Florida’s hardly alone. The majority of states have either no disclosure requirements or inadequate disclosure requirements, according to NRDC’s Flood Disclosure Scorecard and FEMA.  The homes that flooded in Ian can and will get passed along to the next unsuspecting buyer or renter. For years, groups like NRDC have urged Congress – and individual states - to put in place a national flood risk disclosure requirement. FEMA and the Biden administration have also urged Congress to do so, but Congress has remained stuck in place. Florida’s legislature has also tanked efforts to put flood disclosure requirements in place.

Flood maps are out of date and don’t show future flood risks

In areas impacted by Hurricane Ian, many communities are relying on flood maps that are well over a decade old. Port Charlotte, Florida which was close to the eye-wall of Ian, is using flood maps produced in 2003. These maps are used by every engineer, architect, planner, banker, etc. to guide where and how development takes place. Too often, decisions are made based on outdated maps. Worse, even if your community has brand new FEMA flood maps, these don’t indicate how flood risks will change due to extreme storms or sea level rise, because FEMA doesn’t factor climate impacts into its maps. Without changes in the way flood maps are produced, we are systematically underestimating the risk of flooding in the decades to come. And by failing to capture the true risks, we're also misleading people who believe they don't live in a floodplain and, therefore, don't need to purchase flood insurance. Congress needs to not only require that future conditions be included in these maps but needs to ensure that FEMA has the funding and technical means to incorporate this important information.
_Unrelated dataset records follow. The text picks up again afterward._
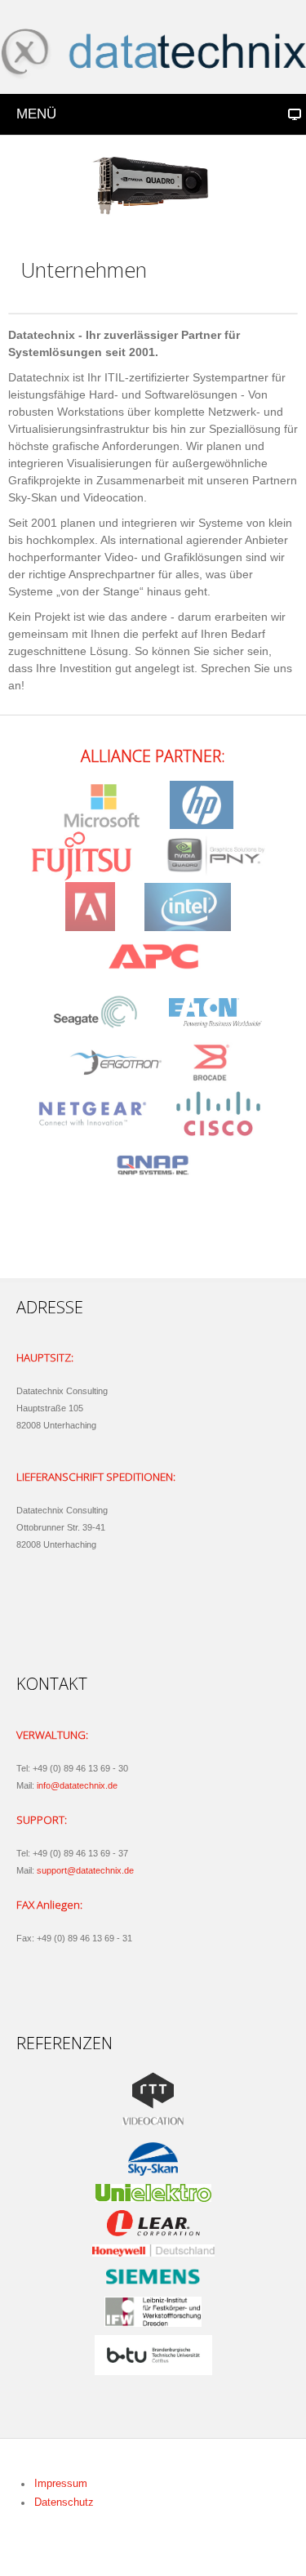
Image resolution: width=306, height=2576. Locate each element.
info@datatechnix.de (77, 1785)
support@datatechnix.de (85, 1870)
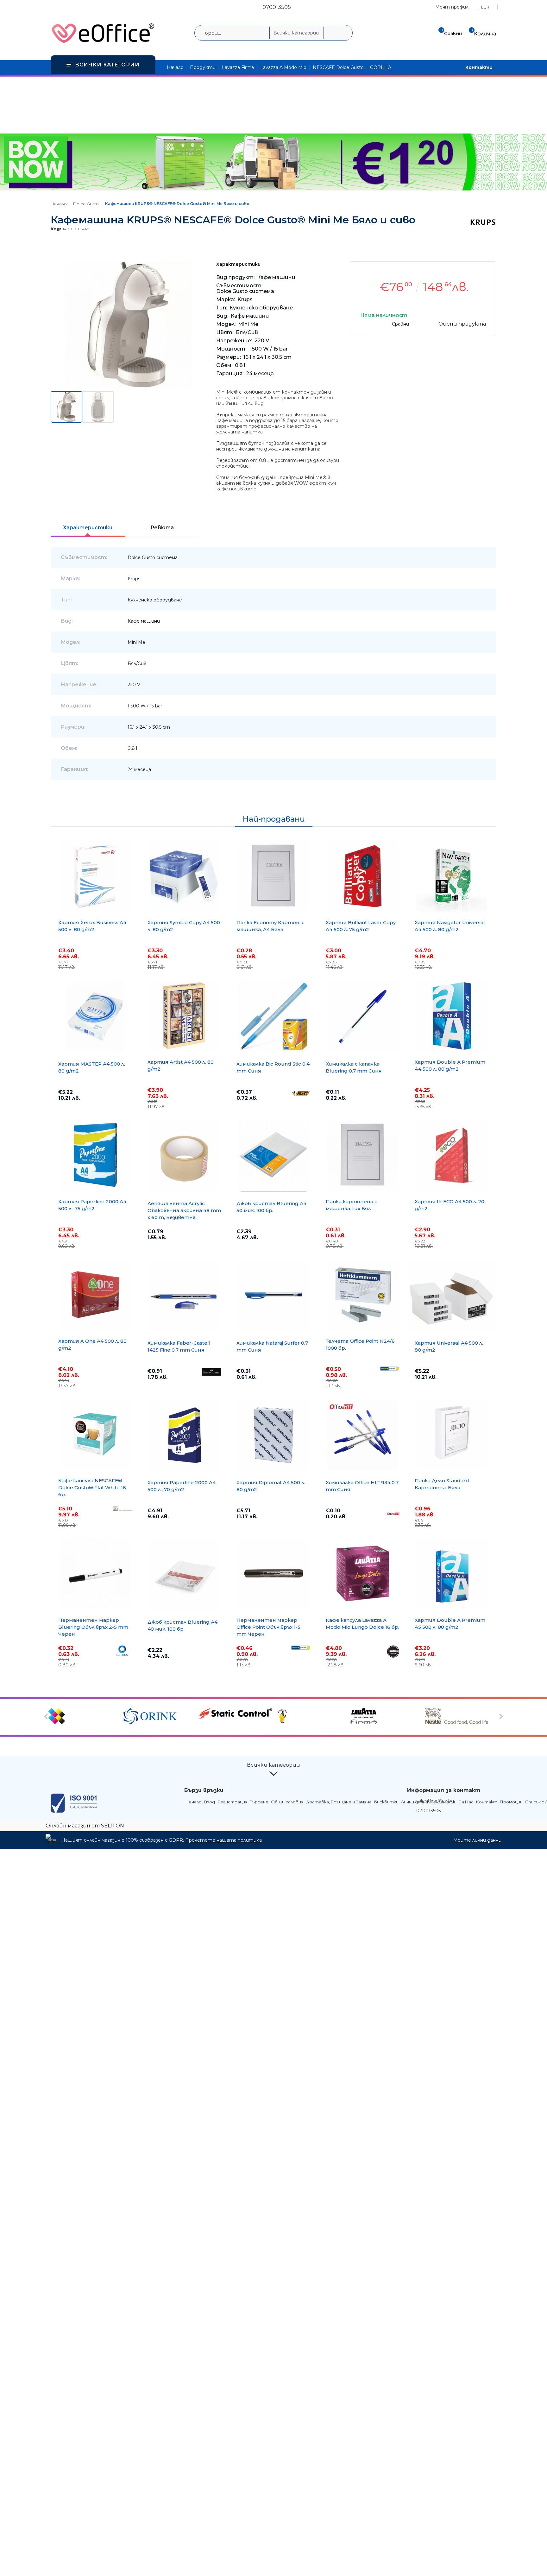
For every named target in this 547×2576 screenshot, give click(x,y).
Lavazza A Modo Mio (283, 67)
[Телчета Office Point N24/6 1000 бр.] (362, 1294)
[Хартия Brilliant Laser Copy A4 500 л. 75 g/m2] (362, 876)
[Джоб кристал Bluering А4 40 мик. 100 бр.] (184, 1574)
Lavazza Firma (238, 67)
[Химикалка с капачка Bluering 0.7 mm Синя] (362, 1016)
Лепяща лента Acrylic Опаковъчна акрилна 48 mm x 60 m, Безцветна (184, 1210)
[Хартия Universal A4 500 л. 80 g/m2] (452, 1295)
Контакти (479, 67)
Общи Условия (287, 1801)
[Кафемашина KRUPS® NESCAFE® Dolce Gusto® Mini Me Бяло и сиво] (128, 386)
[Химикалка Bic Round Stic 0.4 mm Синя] (273, 1016)
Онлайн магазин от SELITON (85, 1826)
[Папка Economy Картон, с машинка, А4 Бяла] (273, 876)
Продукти (203, 67)
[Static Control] (236, 1714)
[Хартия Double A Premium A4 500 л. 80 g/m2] (451, 1015)
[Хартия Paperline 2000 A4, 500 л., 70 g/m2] (184, 1435)
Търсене (259, 1801)
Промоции (511, 1801)
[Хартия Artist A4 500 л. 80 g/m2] (184, 1015)
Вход (209, 1801)
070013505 (276, 7)
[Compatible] (85, 1717)
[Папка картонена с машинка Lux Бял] (362, 1155)
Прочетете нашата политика (223, 1840)
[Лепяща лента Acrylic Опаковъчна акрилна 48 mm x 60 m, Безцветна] (184, 1156)
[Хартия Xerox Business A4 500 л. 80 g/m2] (95, 876)
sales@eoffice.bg (435, 1801)
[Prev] (47, 1716)
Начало (175, 67)
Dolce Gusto (86, 203)
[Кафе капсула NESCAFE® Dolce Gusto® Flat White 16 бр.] (95, 1434)
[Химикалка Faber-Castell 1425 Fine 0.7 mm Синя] (184, 1295)
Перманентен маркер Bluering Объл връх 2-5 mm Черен (93, 1627)
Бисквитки (386, 1801)
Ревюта (162, 528)
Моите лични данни (477, 1840)
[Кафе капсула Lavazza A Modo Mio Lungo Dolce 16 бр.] (362, 1573)
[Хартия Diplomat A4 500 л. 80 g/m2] (273, 1435)
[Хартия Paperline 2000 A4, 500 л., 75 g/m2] (95, 1155)
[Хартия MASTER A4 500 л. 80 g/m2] (95, 1016)
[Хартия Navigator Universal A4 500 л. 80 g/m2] (451, 876)
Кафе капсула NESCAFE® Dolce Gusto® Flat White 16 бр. (92, 1487)
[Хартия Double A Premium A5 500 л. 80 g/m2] (451, 1573)
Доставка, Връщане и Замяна (339, 1801)
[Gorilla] (311, 1717)
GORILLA (380, 67)
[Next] (500, 1716)
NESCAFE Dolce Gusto (338, 67)
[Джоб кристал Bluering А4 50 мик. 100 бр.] (273, 1156)
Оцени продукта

For five years, Congress has failed to pass legislation that reforms and reauthorizes the National Flood Insurance Program. Congress has instead passed 22 short-term reauthorizations, the most recent one was about the time Ian was making its second landfall in South Carolina, after ravaging the State of Florida.

Several members of Congress are pushing for flood insurance reform.  Rep. Luria has introduced legislation requiring FEMA to create a Flood Facts system, which would allow property owners to access complete records of past NFIP damage claims on their home.  This information could be passed along to buyers or renters, and the public would also have access to an anonymized version of the data. Rep. Sean Casten’s bill would streamline access to voluntary home buyouts, allowing people to relocate more quickly to higher ground.  Rep. Maxine Waters worked with Ranking Member McHenry to pass a very good reform bill out of the Financial Services Committee in the 116th Congress, but the committee has not yet marked-up a bill in the 117th.  Senator Menendez has legislation introduced, which touches on all the issues highlighted above, but the Senate Banking Committee hasn’t passed a flood insurance bill out of committee since 2014! 

While several legislators have developed the essential pieces of a comprehensive reform package, we’re still waiting for these to receive a floor vote…or even a committee vote this session.  As a result, the same deeply flawed program remains in place.

FEMA has the authority to make a number of improvements to the program, as outlined in this blog by my colleague Joel Scata, and it should do so this year. That includes updating land use criteria that have been in place since the 1970s, improving its flood maps and incorporating future flooding risks into those maps.

But when it comes to addressing the cost of insurance, only Congress can fix this. Instead of acting, however, lawmakers have repeatedly kicked the can down the road, leaving millions of people on their own to grapple with the mounting costs of the climate crisis.